For over 10 years, the Royal College of Radiologists (RCR) has collected key clinical radiologist workforce data from clinical directors across the UK to identify trends, issues and make evidence-based recommendations. With a 100% response rate, this year’s data reflects the workforce as it actually stood on 1 September 2021.
Our 2021 census reflects an increasingly worrying picture of staff shortages, leading to increasing workforce pressures impacting on patient safety and quality of care provided for patients resulting in reduced retention. Until these issues are resolved, backlogs will continue to rise, and patient outcomes will continue to be adversely affected.
The consultant radiologist workforce shortfall currently stands at 29% (1,669 whole-time equivalents). The current workforce is under immense pressure through this understaffing, and we estimate that without further investment, this will increase to 39% (3,166 WTE) by 2026 factoring in rising demand.
The total number of UK whole time equivalent (WTE) consultant radiologists has increased by 225 consultants, or 6% of the workforce from 3,902 in 2020, to 4,127 in 2021. More consultants have entered the UK CR workforce, but not enough to address the overall shortfall.
We welcome the increased numbers of interventional radiologists (IR), with a further 43 consultants (6% growth), but this increase is not enough to address the IR shortfall which is estimated at 28% (288 WTEs). Interventional radiologists carry out critical minimally invasive procedures, reducing the requirement for surgery and its associated risks and recovery time. Failing to address this shortfall will impact on the backlog and patient outcomes.
The funded vacancy rate is still high at 10% (436) of available CR posts; this figure has remained relatively unchanged over the past five years. Furthermore, there are still more than 200 posts which have been vacant for over a year.

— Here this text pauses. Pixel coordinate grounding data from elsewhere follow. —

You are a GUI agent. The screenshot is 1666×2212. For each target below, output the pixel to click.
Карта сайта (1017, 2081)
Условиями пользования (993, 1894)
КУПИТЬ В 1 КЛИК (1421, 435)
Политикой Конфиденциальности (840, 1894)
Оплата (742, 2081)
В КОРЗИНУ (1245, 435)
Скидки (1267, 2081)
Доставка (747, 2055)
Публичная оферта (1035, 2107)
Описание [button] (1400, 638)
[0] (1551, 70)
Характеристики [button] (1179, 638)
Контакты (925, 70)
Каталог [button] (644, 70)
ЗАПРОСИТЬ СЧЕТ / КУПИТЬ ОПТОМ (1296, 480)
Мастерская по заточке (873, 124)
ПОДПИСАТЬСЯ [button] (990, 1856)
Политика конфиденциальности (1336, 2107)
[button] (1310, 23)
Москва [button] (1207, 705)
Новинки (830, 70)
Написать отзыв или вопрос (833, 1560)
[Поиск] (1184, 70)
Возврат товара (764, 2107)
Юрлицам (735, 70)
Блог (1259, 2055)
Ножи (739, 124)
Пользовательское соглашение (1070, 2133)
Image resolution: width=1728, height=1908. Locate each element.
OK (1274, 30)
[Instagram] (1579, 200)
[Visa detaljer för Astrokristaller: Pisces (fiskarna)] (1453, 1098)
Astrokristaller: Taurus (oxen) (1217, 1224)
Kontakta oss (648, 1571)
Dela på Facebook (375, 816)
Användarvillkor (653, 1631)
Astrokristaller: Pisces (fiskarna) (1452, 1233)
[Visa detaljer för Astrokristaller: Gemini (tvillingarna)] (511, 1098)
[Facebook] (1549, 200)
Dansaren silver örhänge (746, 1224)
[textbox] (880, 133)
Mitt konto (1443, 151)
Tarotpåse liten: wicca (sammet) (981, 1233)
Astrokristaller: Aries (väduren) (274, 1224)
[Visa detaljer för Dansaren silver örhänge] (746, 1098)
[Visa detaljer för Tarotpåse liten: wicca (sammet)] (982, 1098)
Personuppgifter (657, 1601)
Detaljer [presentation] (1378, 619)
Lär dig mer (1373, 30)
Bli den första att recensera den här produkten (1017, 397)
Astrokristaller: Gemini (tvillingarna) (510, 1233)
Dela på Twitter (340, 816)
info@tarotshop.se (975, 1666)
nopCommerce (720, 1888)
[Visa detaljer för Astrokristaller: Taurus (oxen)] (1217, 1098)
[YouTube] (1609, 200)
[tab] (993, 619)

The UK has a growing reliance on international consultant radiologists; the percentage of doctors who obtained their primary medical qualification outside of the UK has increased from 29% in 2016 to 35% in 2021.
98% of clinical directors are worried about workforce morale, stress and burnout in their departments, all of which impact negatively on workforce retention and patient safety.
There are growing concerns about patient safety. 97% of clinical directors said they are concerned about the backlogs and delays patients are experiencing; 81% cited worries about patient safety.
There are growing concerns about IR, with 55% of clinical directors telling us that they do not have sufficient numbers of interventional radiologists to deliver safe and effective patient care. Half of trusts and health boards do not provide 24/7 IR services which has a detrimental impact on emergency care, patient safety and outcomes.
Demand for complex imaging is high following the pandemic, but the upward trend was already occurring before 2020. Imaging is central to diagnostics and is the key to correct, efficient and effective treatment. Simply put, if clinical radiology departments are not fully staffed, the impact is felt across the entire health service.
For trusts and health boards, late diagnosis leads to more complicated and expensive treatment. For patients, the shortages, country wide inequalities and their wider ramifications damage their hopes of being diagnosed and treated in a quick and timely manner, posing a real risk to their outcome.
This year’s report highlights the need to take urgent and immediate action to address the workforce shortfalls and build a sustainable model for the future.